Socially Responsible Investments: alpha on earth or alpha in heaven?

In recent years we have seen a remarkable growth in funds that call themselves Socially Responsible Investments (SRI). In order to qualify as a SRI some funds work with an exclusion list: for example, they exclude companies that make guns, tobacco or cluster bombs. Others follow the opposite approach: invest in companies that are screened for ESG (Environmental, Social and Governance) criteria. They only invest in companies with high ESG scores. This has created work for consultants who advise on measuring ESG as well as accountants who produce triple bottom line (Economic, Ecological and Social) reports.
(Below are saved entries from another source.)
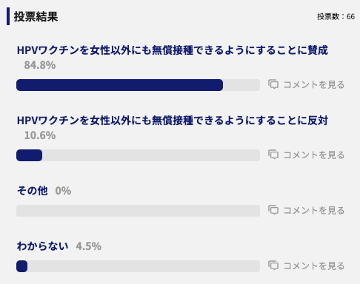Click the 10.6% percentage label
This screenshot has height=284, width=360.
[x=40, y=135]
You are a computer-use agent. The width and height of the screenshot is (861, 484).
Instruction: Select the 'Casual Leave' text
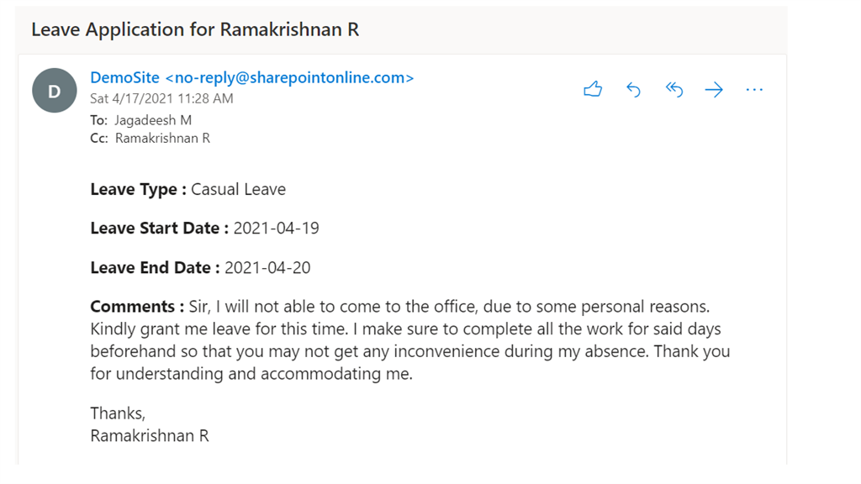(238, 189)
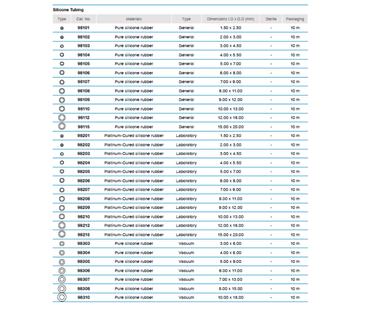
Task: Select catalog number 98308
Action: [83, 289]
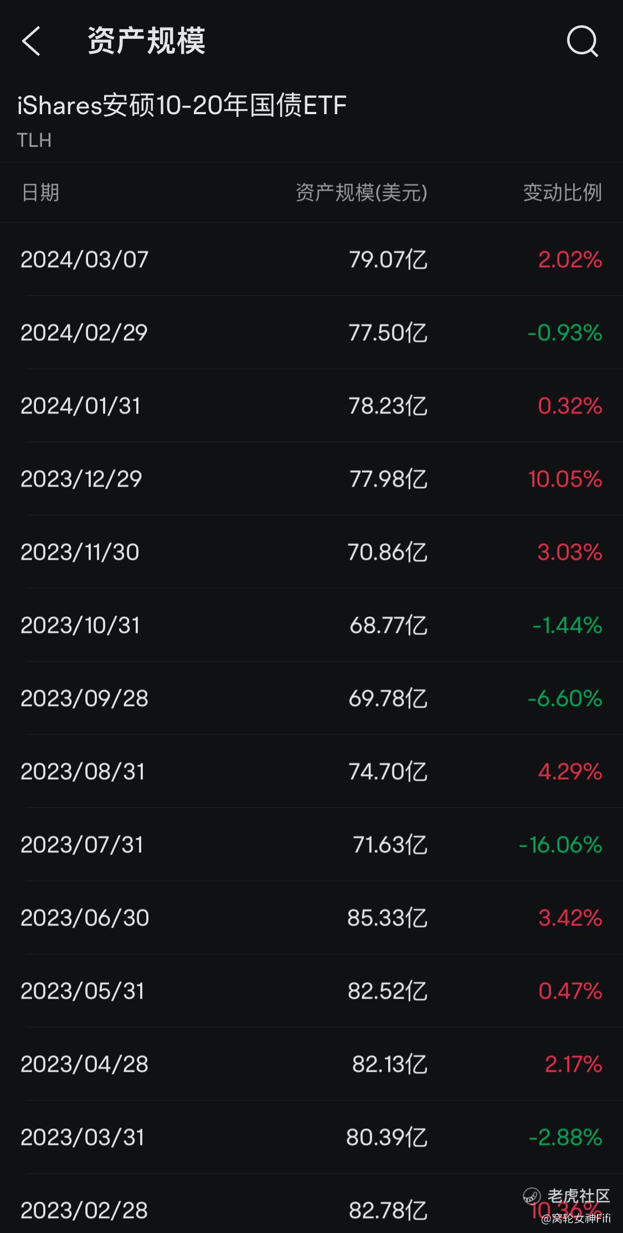
Task: Select the 2023/06/30 row
Action: click(311, 918)
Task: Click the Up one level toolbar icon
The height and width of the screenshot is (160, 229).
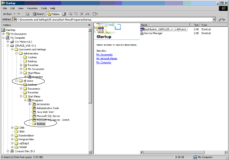Action: point(27,14)
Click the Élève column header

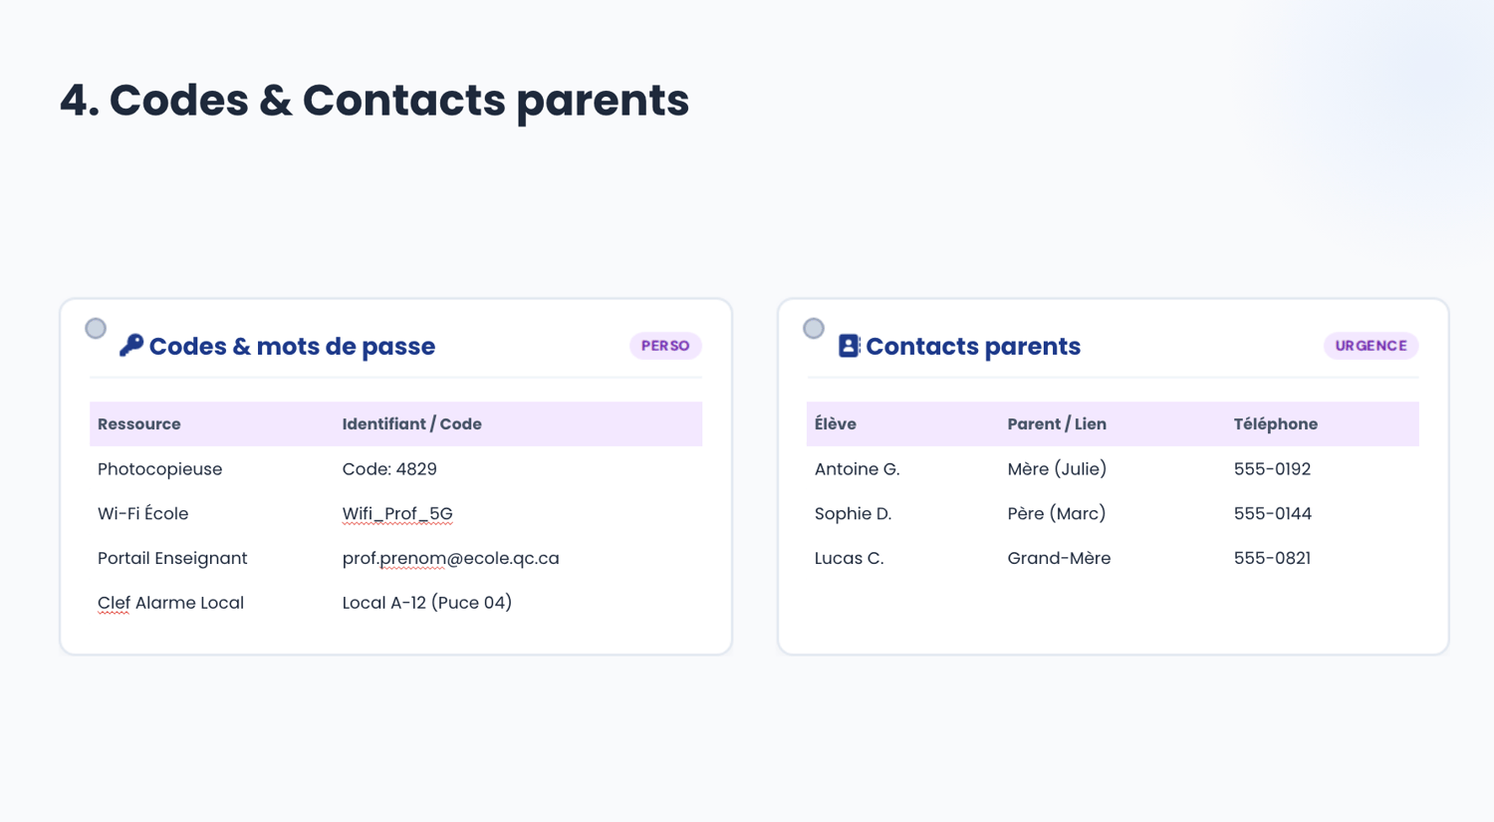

Some portfolio managers justify these funds as win–win situations: they claim that socially responsible behaviour is good for shareholder value, but the market only understands this in the long run. The argument is that consumers as well as employees are becoming more sensitive to corporate socially responsible behavior, which increases demand as well as labor productivity. Moreover, as a result of being more socially responsible, a firm can lower its reputation risk.  At the same time, investors fail to realize this, at least in the short run.  In other words, the market is not efficient in the sense that it does not understand that socially responsible behaviour is good for shareholder value.  Hence these portfolio managers promise abnormal returns (alpha) on earth as well as alpha in heaven: not only will you earn excess returns on earth, but you are also helping your soul by doing good.

Others argue that it is impossible to beat the market, i.e. alpha on earth is zero, so you may as well get some alpha in heaven. This assumes that any beneficial effect of the socially responsible policies is already reflected in stock prices, so that investors earn the same risk-adjusted return as in other funds. Note that in this case the optimal alpha-on-earth strategy should be to invest in socially irresponsible companies and engage with the management trying to make them more socially responsible. For example, invest in a coal producer a convince them to diversify into wind farms.
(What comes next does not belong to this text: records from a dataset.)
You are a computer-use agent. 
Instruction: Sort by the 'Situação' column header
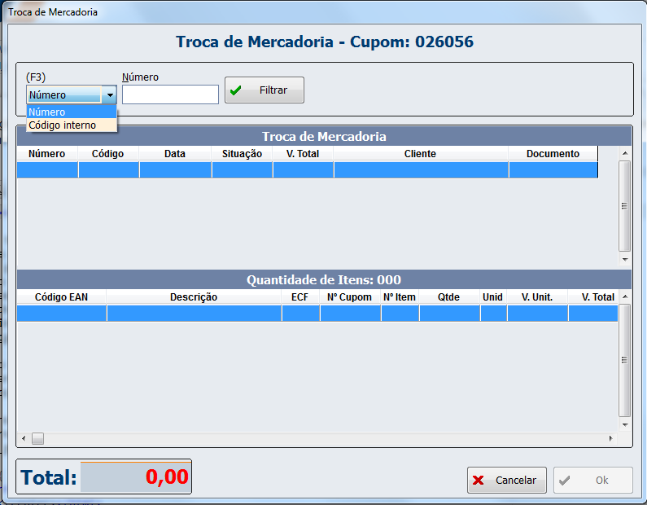tap(242, 153)
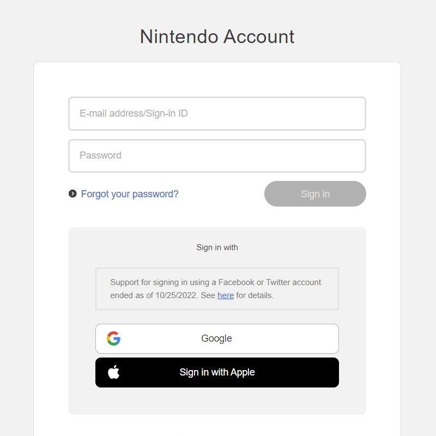Screen dimensions: 436x436
Task: Sign in using the Google button
Action: pyautogui.click(x=217, y=338)
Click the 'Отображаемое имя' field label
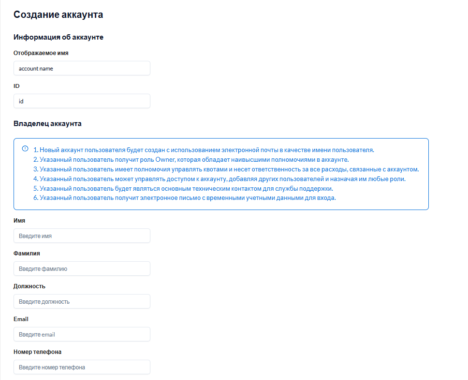468x380 pixels. click(41, 53)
The worst potential result for socially responsible investors is that there are too many investors like them so that socially responsible funds earn a lower risk adjusted return than other investments. Indeed, finance theory predicts that high risk stocks earn higher expected returns than low risk stocks because investors don’t like risk. With the same logic, if the investors who set stock prices stock prices like social responsibility, they will, ceteris paribus, require a lower rate of return on socially responsible investments. So, although shareholder value increases because the cost of equity goes down, it also means that investors in sin stocks such as tobacco, alcohol and gambling will earn higher risk-adjusted returns than other stocks.  Evidence that sin stocks earn excess returns of 2.5 % per year is provided in a study of Hong and Kacperzyk (2009)[1]. This would mean that now the socially responsible investors trade off negative alpha on earth against positive alpha in heaven.  For example, investors who invested in the Dow Jones Alternative Energy Index ($DWCEAG) since its launch in 2008 have lost 95% of their wealth by now. They should console themselves with the idea that, although they lost a lot of money, they helped fight global warming.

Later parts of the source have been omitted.